Practicus AI Model Gateway for LLMs

This document explains how to leverage the Practicus AI platform’s optimized Large Language Model (LLM) gateway features, powered by high-performance inference engines such as LiteLLM, and others. The Practicus AI Model Gateway serves as a unified proxy layer, enabling seamless management and deployment of LLMs—whether hosted on Practicus AI or accessed via third-party services.

Whether you're using Practicus AI's optimized vLLM hosting, third-party services like OpenAI, or even your own custom inference code, the Gateway provides a single, consistent interface. This notebook will guide you through the entire process, from basic configuration to advanced dynamic routing and security guardrails.

The following sections will guide you through key aspects of the Model Gateway, including initial setup, configuration, advanced features, and deployment.

Core Concepts Overview of the primary configuration objects used by the Model Gateway.
Configuration Strategies Options for defining Gateway behavior using Python code, YAML files, or hybrid approaches.
Logging and Cost Tracking How to connect a database for comprehensive monitoring of usage and spend.
Advanced Customization Implementation of hooks, security guardrails, and dynamic routing for production workloads.
Deployment Steps to launch your Gateway configuration on the Practicus AI platform.

1. Core Concepts: The Configuration Trio

Your model Gateway setup is defined by Python (pydantic) objects declared in a single file, typically named model.py. Practicus AI automatically handles the complex backend work, like generating the necessary litellm_config.yaml and attaching your custom functions.

There are three Pydantic classes you'll use:

GatewayModel: Defines a single model endpoint. This is what your users will call. It can be a concrete model (e.g., openai/gpt-4o) or a virtual router that intelligently delegates requests to other models.
GatewayGuardrail: A reusable, gateway-wide security or transformation rule. Guardrails can be applied to all models by default or selectively enabled by clients on a per-request basis.
GatewayConfig: The root object that brings everything together. It holds the list of all your models and guardrails, along with global settings like database connections.

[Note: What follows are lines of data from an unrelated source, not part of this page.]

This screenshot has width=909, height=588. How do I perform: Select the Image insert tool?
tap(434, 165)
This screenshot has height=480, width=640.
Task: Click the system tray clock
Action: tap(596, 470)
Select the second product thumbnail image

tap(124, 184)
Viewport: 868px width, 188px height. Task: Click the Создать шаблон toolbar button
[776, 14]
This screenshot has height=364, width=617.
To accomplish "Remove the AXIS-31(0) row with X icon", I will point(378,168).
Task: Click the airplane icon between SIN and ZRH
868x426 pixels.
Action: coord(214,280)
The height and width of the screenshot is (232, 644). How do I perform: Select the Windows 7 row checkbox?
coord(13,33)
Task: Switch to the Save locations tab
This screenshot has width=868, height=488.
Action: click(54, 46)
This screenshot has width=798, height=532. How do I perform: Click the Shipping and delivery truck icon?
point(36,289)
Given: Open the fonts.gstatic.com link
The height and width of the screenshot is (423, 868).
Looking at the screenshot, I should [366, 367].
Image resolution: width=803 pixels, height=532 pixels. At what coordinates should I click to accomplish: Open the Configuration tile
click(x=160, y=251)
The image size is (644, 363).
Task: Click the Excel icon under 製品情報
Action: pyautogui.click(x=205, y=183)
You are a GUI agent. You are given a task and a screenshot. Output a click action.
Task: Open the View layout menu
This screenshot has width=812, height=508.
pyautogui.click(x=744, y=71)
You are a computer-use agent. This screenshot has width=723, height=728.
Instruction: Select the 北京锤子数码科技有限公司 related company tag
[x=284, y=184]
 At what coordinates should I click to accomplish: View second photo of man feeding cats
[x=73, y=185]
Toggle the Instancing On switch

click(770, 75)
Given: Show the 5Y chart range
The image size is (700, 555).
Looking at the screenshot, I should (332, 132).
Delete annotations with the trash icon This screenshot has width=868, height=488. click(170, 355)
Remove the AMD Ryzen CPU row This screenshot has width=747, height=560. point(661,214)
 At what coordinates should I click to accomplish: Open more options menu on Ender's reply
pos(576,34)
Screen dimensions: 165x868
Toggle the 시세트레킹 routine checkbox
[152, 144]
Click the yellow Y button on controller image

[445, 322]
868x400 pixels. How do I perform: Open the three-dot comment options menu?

2. Configuration Strategies

The Gateway offers flexible configuration options to fit your workflow. The recommended approach is to define your configuration in Python, as it provides the most power and flexibility, especially when using custom logic like routers and hooks.

2.1. The `model.py` File: Your Gateway's Blueprint

When you deploy a Gateway, the Practicus AI platform looks for a model.py file. This file must contain two key async functions: - init(**kwargs): This function is executed once when your model server starts. It's the perfect place to initialize your Gateway configuration and start the server using prt.models.server.start_gateway(). - serve(**kwargs): This function is called for every incoming request. You'll typically just pass the request through to the running Gateway server with await prt.models.server.serve(**kwargs).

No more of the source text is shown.